#### GOAL OF THE EXERCISE:
Lines that include the word "link" should be copied from the listing that follows.
[GIVEN RECORDS]
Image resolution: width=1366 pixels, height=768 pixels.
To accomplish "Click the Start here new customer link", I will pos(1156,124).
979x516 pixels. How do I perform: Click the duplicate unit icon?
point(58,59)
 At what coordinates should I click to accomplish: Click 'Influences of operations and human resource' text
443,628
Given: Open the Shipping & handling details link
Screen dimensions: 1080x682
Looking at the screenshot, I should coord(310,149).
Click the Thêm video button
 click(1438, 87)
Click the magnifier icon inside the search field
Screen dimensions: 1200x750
[/GIVEN RECORDS]
#### SOLUTION TO THIS PROBLEM:
To accomplish "Click the Start here new customer link", I will pos(1156,124).
Given: Open the Shipping & handling details link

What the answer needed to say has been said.